**The input**
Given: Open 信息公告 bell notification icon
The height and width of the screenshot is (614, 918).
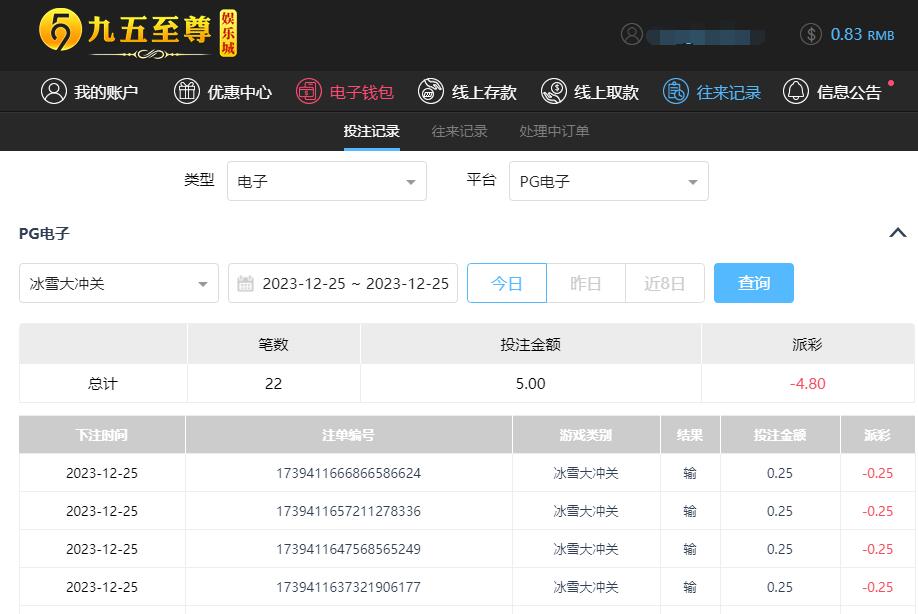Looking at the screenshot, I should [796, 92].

* * *

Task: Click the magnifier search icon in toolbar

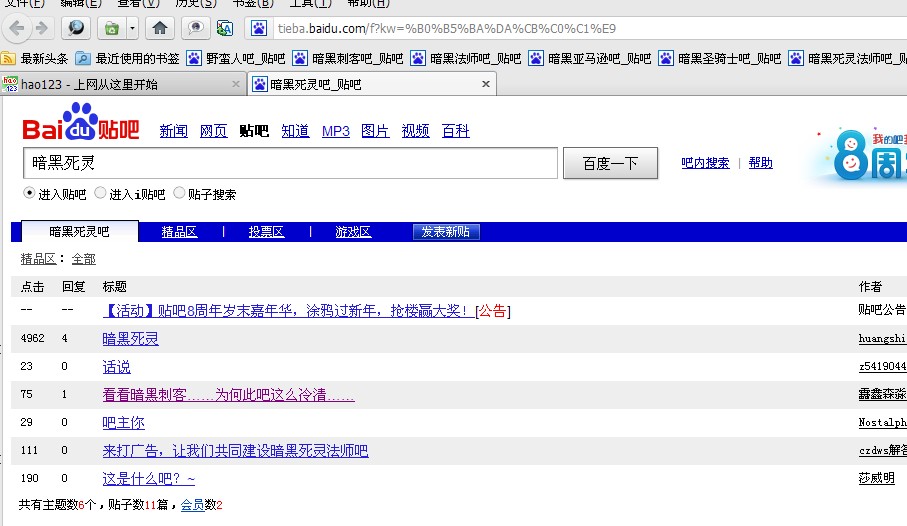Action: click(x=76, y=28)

**Task description**
Reproduce the lines starting at the one that contains "Task: Click the" and ending at the one that contains "Action: click(x=76, y=28)", both included. Leave the pictures out.

**Response to this exercise**
Task: Click the magnifier search icon in toolbar

Action: click(x=76, y=28)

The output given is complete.